TASK ITEM → Repeat each entry exactly and drop the pictures.

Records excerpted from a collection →
== == ==

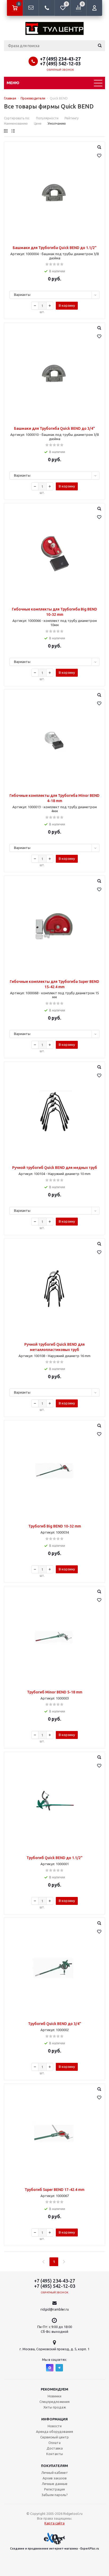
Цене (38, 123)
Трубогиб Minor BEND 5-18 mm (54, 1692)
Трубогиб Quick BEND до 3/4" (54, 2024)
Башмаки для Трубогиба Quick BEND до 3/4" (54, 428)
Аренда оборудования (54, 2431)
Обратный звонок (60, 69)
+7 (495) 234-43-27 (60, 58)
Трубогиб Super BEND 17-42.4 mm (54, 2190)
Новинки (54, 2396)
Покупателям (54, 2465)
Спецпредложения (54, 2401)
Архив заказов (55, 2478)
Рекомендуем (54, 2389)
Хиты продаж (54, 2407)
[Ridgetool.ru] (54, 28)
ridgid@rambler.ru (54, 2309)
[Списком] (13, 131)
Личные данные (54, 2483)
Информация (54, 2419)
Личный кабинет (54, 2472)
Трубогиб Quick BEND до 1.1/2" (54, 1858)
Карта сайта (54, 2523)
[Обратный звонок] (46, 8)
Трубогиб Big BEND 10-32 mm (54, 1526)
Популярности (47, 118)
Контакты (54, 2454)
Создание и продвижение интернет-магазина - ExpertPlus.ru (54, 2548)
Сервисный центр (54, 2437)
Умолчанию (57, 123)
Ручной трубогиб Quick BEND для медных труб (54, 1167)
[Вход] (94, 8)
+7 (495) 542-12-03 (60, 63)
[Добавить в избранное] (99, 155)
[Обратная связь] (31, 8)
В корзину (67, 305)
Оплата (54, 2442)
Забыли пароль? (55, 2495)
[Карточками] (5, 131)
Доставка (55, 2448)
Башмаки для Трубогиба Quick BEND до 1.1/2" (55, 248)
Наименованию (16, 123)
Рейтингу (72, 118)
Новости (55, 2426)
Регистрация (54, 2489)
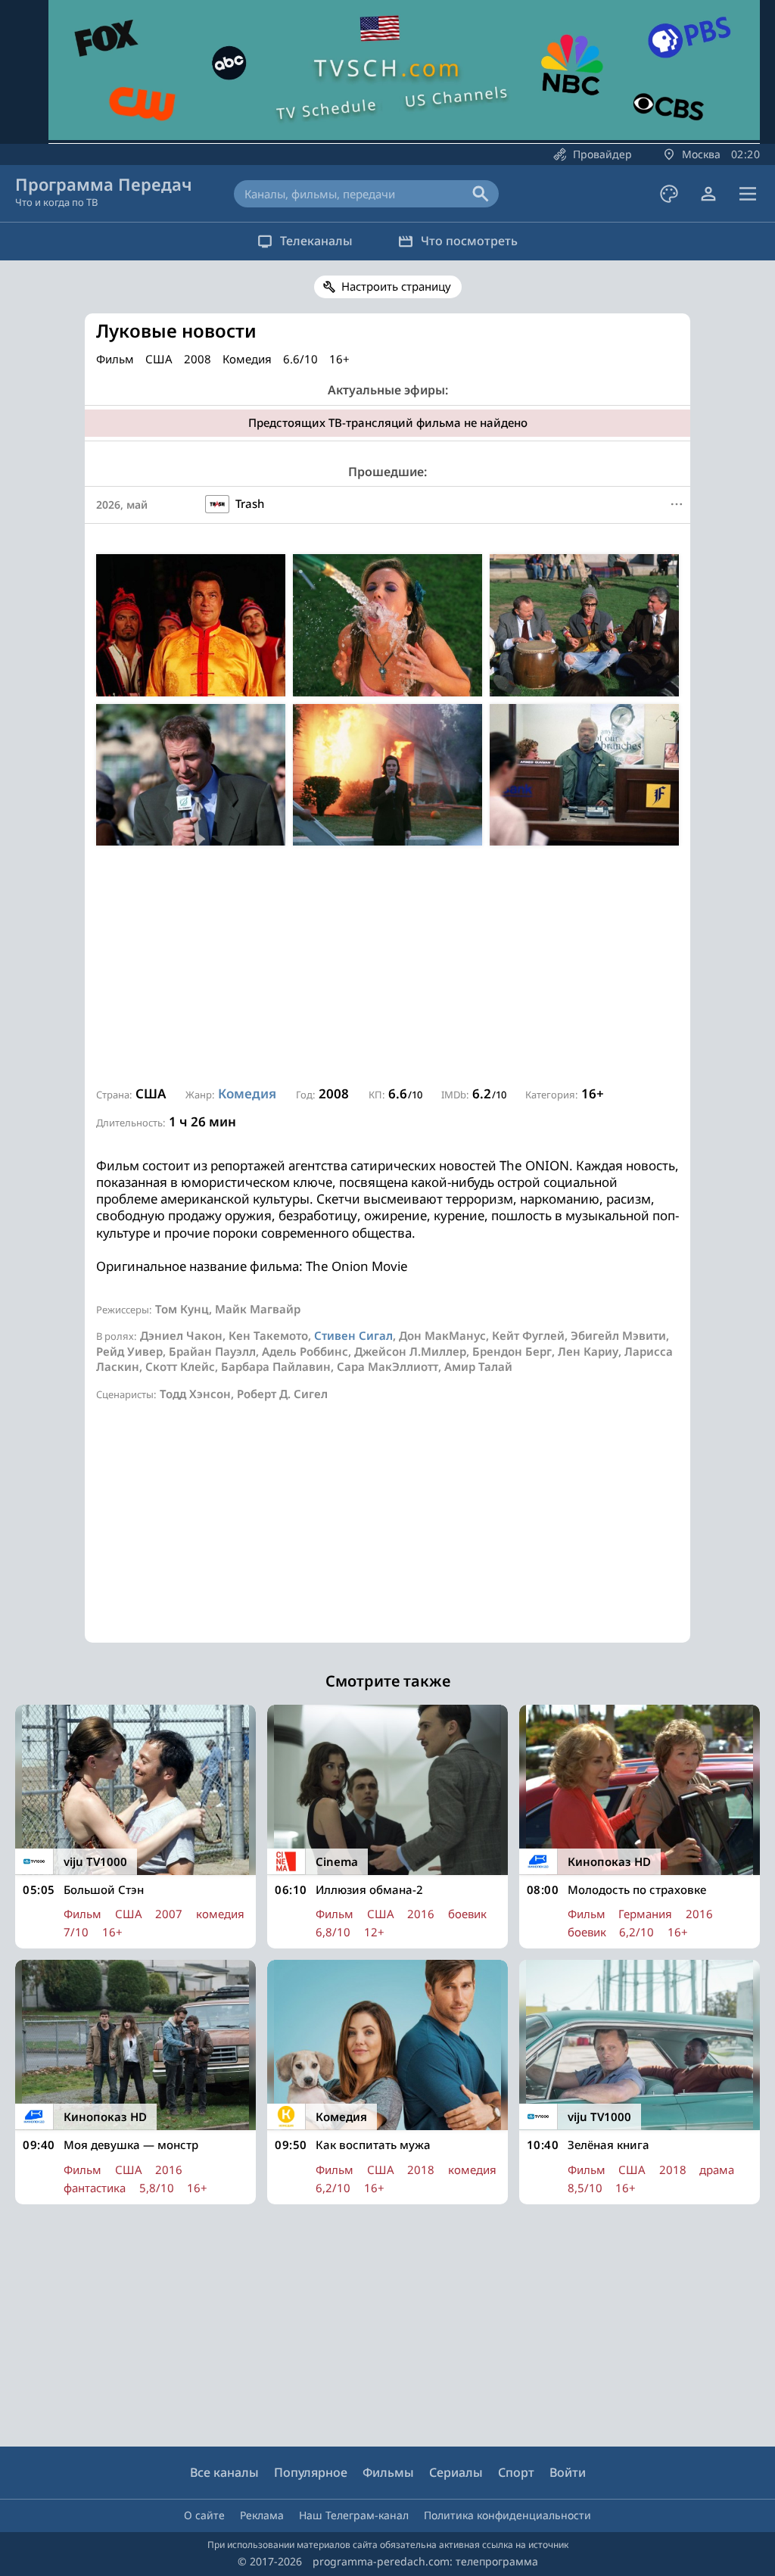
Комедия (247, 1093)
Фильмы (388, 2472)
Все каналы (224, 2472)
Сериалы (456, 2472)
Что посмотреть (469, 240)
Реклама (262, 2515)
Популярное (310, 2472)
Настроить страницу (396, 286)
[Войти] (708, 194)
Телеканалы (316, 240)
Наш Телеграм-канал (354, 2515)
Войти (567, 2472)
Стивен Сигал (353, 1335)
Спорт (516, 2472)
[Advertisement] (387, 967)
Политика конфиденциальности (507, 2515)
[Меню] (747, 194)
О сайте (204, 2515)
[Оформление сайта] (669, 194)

== == ==

WRITTEN ANSWER →
Цене (38, 123)
Трубогиб Minor BEND 5-18 mm (54, 1692)
Трубогиб Quick BEND до 3/4" (54, 2024)
Башмаки для Трубогиба Quick BEND до 3/4" (54, 428)
Аренда оборудования (54, 2431)
Обратный звонок (60, 69)
+7 (495) 234-43-27 (60, 58)
Трубогиб Super BEND 17-42.4 mm (54, 2190)
Новинки (54, 2396)
Покупателям (54, 2465)
Спецпредложения (54, 2401)
Архив заказов (55, 2478)
Рекомендуем (54, 2389)
Хиты продаж (54, 2407)
[Ridgetool.ru] (54, 28)
ridgid@rambler.ru (54, 2309)
[Списком] (13, 131)
Личные данные (54, 2483)
Информация (54, 2419)
Личный кабинет (54, 2472)
Трубогиб Quick BEND до 1.1/2" (54, 1858)
Карта сайта (54, 2523)
[Обратный звонок] (46, 8)
Трубогиб Big BEND 10-32 mm (54, 1526)
Популярности (47, 118)
Контакты (54, 2454)
Создание и продвижение интернет-магазина - ExpertPlus.ru (54, 2548)
Сервисный центр (54, 2437)
Умолчанию (57, 123)
Ручной трубогиб Quick BEND для медных труб (54, 1167)
[Вход] (94, 8)
+7 (495) 542-12-03 (60, 63)
[Добавить в избранное] (99, 155)
[Обратная связь] (31, 8)
В корзину (67, 305)
Оплата (54, 2442)
Забыли пароль? (55, 2495)
[Карточками] (5, 131)
Доставка (55, 2448)
Башмаки для Трубогиба Quick BEND до 1.1/2" (55, 248)
Наименованию (16, 123)
Рейтингу (72, 118)
Новости (55, 2426)
Регистрация (54, 2489)
Комедия (247, 1093)
Фильмы (388, 2472)
Все каналы (224, 2472)
Сериалы (456, 2472)
Что посмотреть (469, 240)
Реклама (262, 2515)
Популярное (310, 2472)
Настроить страницу (396, 286)
[Войти] (708, 194)
Телеканалы (316, 240)
Наш Телеграм-канал (354, 2515)
Войти (567, 2472)
Стивен Сигал (353, 1335)
Спорт (516, 2472)
[Advertisement] (387, 967)
Политика конфиденциальности (507, 2515)
[Меню] (747, 194)
О сайте (204, 2515)
[Оформление сайта] (669, 194)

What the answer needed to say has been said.